In the US, existing homes jumped +10% in September which was the highest jump on record and a welcomed sign for the ailing housing market. The National Association of Realtors said existing home sales rose to a 4.53 million annual rate, up from 4.12 million in August. This topped the Street’s estimate for an increase to a 4.3 million. However, the report did show that the median price slid -2.4% from a year earlier. On Tuesday, stocks opened lower then rallied back into positive territory as the US dollar rallied, the S&P Case-Shiller index disappointed investors, and consumer confidence topped estimates.
Wednesday- Friday’s Action: Stocks Flat On Strong Q3 Earnings & GDP Matches Estimates:
Before Thursday’s open, futures jumped after jobless claims fell to a three month low. The Labor Department said initial jobless claims fell by -21,000 to 434,000 in the week ended Oct. 23. This was the lowest reading since July when fewer auto plants than normal closed for retooling. Stocks edged lower on Friday after the government said Q3 GDP rose +2%, matching estimates while inflation remained low. It is important to note that the mid-term elections are on Tuesday, the Fed will meet on Wednesday and announce the details of QE 2, and October’s non-farm payrolls are slated to be released next Friday. Needless, to see it will be a very busy week and we, as always, will be focusing on how the market reacts to the news, more than the news itself.
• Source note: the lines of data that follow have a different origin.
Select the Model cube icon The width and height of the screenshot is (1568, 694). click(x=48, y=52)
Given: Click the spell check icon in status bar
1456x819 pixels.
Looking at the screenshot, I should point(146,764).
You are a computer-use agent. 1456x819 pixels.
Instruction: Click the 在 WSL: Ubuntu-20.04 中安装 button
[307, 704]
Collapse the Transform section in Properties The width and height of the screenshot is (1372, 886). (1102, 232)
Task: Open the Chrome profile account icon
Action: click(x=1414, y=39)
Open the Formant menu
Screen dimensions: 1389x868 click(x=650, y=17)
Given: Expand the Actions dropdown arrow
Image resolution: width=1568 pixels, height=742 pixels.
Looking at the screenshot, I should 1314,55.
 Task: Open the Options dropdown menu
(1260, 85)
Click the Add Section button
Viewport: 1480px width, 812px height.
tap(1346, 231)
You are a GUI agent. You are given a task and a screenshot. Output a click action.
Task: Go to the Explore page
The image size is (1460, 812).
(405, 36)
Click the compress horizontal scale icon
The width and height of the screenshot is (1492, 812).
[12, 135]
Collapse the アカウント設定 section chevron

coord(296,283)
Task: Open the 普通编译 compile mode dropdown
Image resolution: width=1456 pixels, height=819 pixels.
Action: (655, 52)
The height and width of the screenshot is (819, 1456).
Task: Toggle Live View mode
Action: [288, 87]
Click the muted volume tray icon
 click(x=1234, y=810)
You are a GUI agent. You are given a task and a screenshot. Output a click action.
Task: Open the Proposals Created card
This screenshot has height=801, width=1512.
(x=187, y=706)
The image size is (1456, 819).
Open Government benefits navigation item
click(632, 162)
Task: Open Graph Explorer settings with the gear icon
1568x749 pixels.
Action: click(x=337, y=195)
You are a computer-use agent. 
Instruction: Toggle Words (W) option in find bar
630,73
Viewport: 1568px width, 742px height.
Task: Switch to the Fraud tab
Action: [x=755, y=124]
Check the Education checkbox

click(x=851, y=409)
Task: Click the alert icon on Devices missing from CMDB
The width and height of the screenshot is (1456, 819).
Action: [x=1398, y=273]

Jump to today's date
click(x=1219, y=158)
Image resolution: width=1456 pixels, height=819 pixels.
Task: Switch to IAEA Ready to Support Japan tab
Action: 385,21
Market Action- Confirmed Rally, Week 9:
Heretofore, the action since this rally was confirmed on the September 1, 2010 follow-through day (FTD) has been strong but the market action has been wide-and-loose which is not a healthy sign. The S&P 500 sliced below its two month upward trendline (shown above) which is not ideal. The next level of support for the major averages is their September highs, then their respective 200-day moving average (DMA) lines while the next level of resistance is their respective April highs. We have enjoyed large gains since the September 1st FTD and over the past two weeks, the tape remains somewhat sloppy. Trade accordingly.